PASSAGE SHOWN »
.....
While cyber warfare itself is mere decades old, IW is age old. In his Art of War, Sun Tzu famously stated that “all warfare is deception,” a game of information perception and misperception understanding of which determines victors and losers more assuredly than does simple amassment of military resources. In the modern era, world history is replete with instances of famous military campaigns preceded or augmented by IW in the form of C2W, military deception and psychological warfare. George Washington, at the time a General commanding the Continental forces of the American revolution, began his historic Valley Forge attack with an information operation intended to mislead his counterpart, General Howe. Specifically, Washington deftly manipulated circumstances so that Howe rushed the bulk of his forces back to Philadelphia and away from major elements of America’s fledgling military forces.3 Prior to the D-Day landings, Allied forces deceived German intelligence operations by staging blow-up tanks and other fabricated troop emplacements at alternative invasion launch sites away in southern England. And both Louis XIV and Ivan the Terrible conducted widespread propaganda operations against populations in Central and Eastern Europe ahead of military campaigns in order to ease the path to conquest.
In the age of the Internet, the list of notable IW campaigns sponsored by national governments is not only long, but striking insofar as it lines up so neatly with a list of major foreign policy incidents over the course of the 2010s. Such incidents and operations might notably include:
  • Russian efforts to influence Western democratic processes across more than twenty countries (Way and Casey 2019) since 2013. In the best-known example of such efforts – against the United States’ presidential election process – it was concluded by the Office of the Director of National Intelligence (ODNI) with high confidence that Russian President Vladimir Putin “ordered an influence campaign in 2016 aimed at the U.S. presidential election” in order to “undermine public faith in the U.S. democratic process, denigrate Clinton, and harm her electability and potential presidency”;4
  • China’s use of fake social media accounts to manipulate political discourse in Taiwan through 2018 and the parallel promulgation of disinformation during the protests in Hong Kong in the summer of 2019;
  • The efforts of the Islamic Republic of Iran to utilize Twitter, Facebook and other platforms to shape conversation about American foreign policy between 2016 and 2019;
  • Russia’s pairing of social media manipulation with other unconventional tactics in its direct prosecution of civil conflict in Ukraine since 2014; and
  • The use of social media by the so-called Islamic State of Iraq and Syria (ISIS) to spread information, to recruit and to amplify the effects of terror.
It is these incidents and others in the same vein that we and the authors whose work is represented in this volume seek to explore in greater detail. The 21st century has seen a dramatic increase in incidence of IW, much of the time linked with some use of cyber operations. In many cases, it is that element of the thing – cyber activity – that consumes the focus of pundits and commentators who report on such incidents. We argue that, while understandable, this is a fundamentally misleading and disadvantageous perspective on what is unique about IW in the age of cyber conflict, and so devote the proceeding sections and chapters to rectifying this imbalance.
.....
DATASET RECORDS »

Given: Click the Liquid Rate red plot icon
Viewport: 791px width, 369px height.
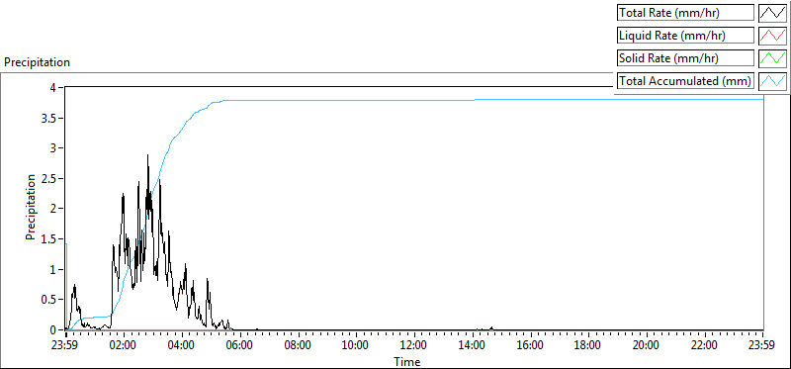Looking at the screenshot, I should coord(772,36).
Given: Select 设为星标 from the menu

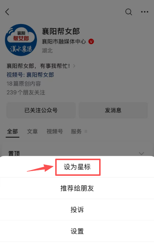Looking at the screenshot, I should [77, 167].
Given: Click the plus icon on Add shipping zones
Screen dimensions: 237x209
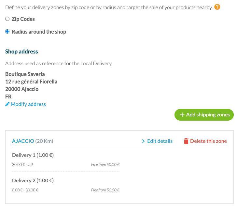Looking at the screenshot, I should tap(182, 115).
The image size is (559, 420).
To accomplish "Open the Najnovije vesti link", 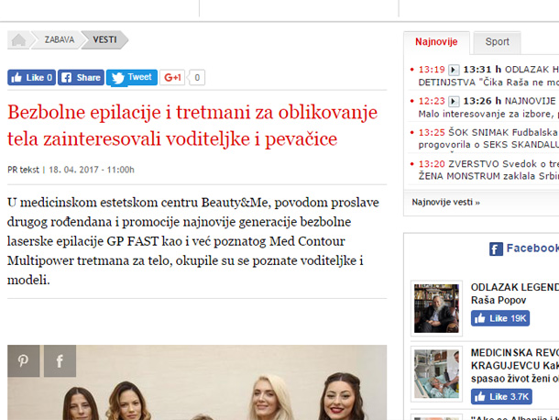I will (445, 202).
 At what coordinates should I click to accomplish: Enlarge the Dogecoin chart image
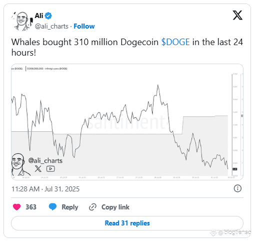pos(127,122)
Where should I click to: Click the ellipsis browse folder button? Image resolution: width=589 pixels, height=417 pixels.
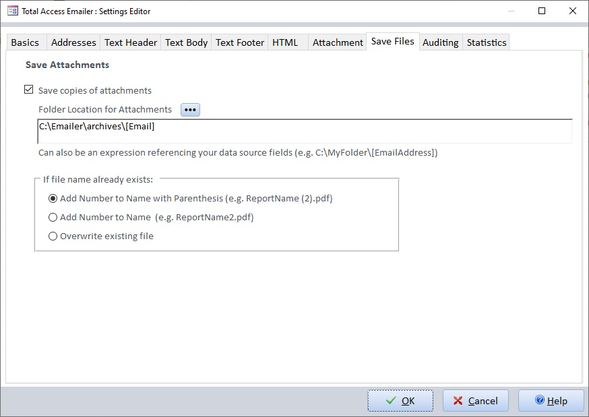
.....
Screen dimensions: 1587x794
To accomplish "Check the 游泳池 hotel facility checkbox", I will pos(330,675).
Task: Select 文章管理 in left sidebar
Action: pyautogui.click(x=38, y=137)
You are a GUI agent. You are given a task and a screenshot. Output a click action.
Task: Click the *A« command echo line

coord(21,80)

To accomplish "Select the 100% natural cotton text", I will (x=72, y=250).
.....
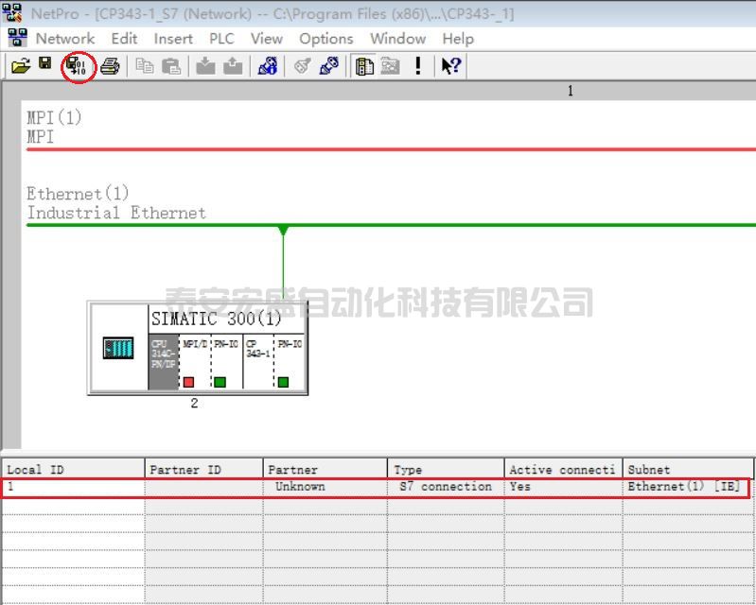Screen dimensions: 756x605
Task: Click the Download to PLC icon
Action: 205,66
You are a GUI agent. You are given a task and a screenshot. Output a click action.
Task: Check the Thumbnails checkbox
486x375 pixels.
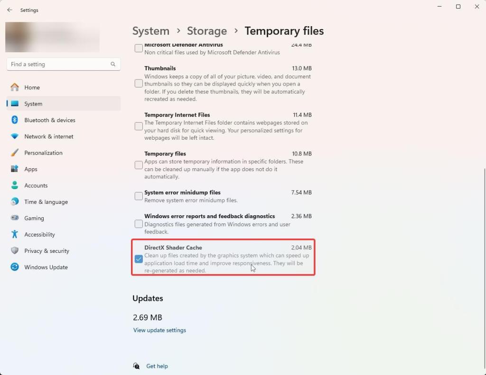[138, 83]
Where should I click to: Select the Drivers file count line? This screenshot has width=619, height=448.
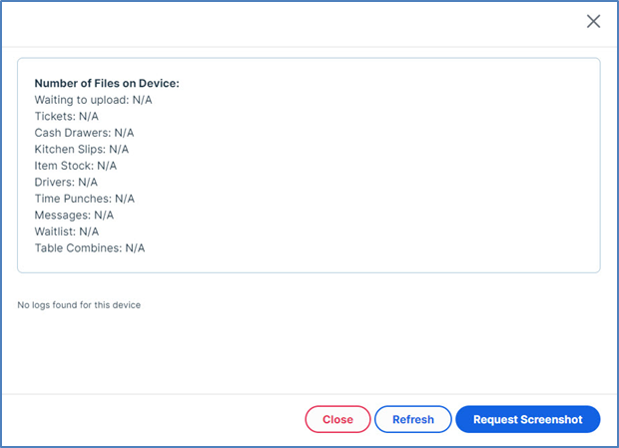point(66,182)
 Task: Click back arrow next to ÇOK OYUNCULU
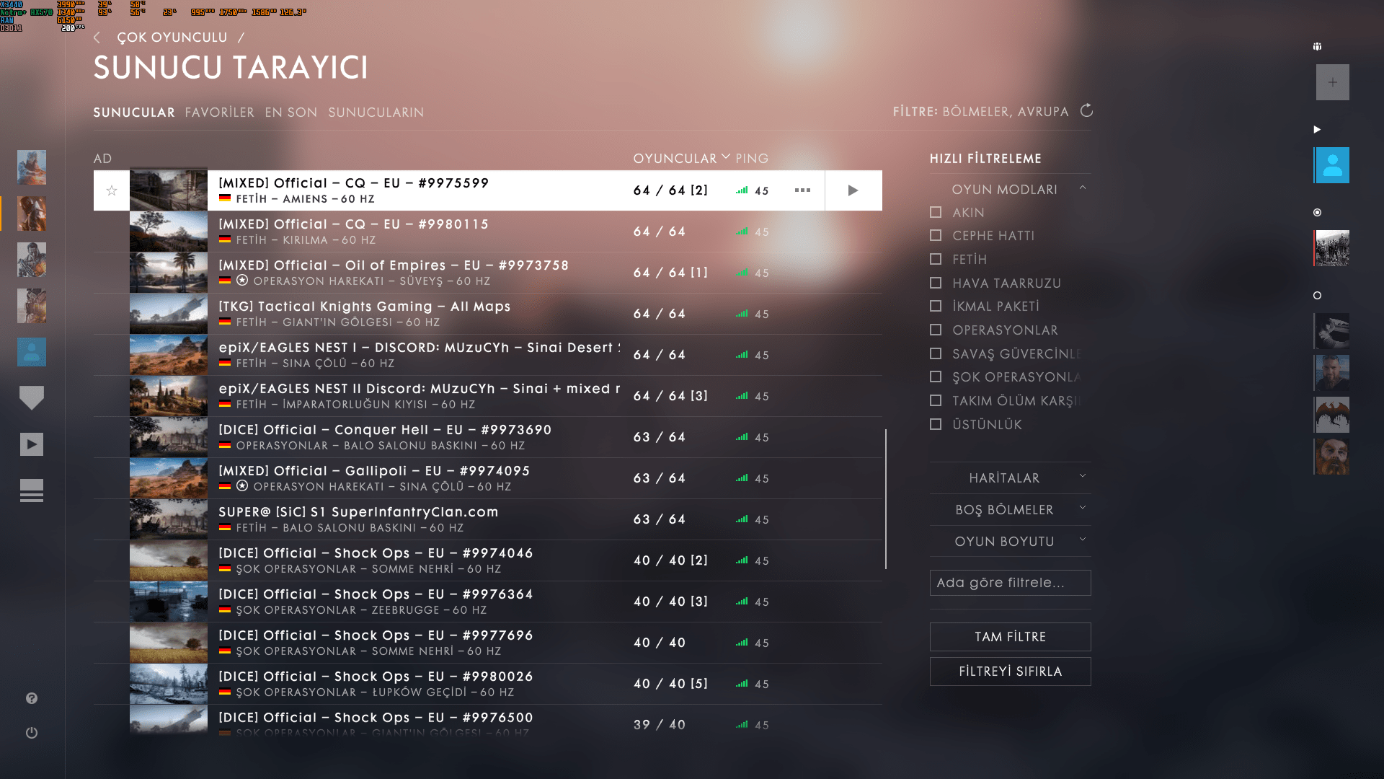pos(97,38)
.....
GIVEN PROBLEM »
Answer from the passage on information warfare:
1. What did Allied forces stage before the D-Day landings to deceive German intelligence?
2. Whom did the Office of the Director of National Intelligence conclude "ordered an influence campaign in 2016 aimed at the U.S. presidential election"?
3. Between which years did Iran use Twitter, Facebook and other platforms to shape conversation about American foreign policy?

SOLVED PROBLEM »
1. Blow-up tanks and other fabricated troop emplacements at alternative invasion launch sites in southern England.
2. Russian President Vladimir Putin.
3. Between 2016 and 2019.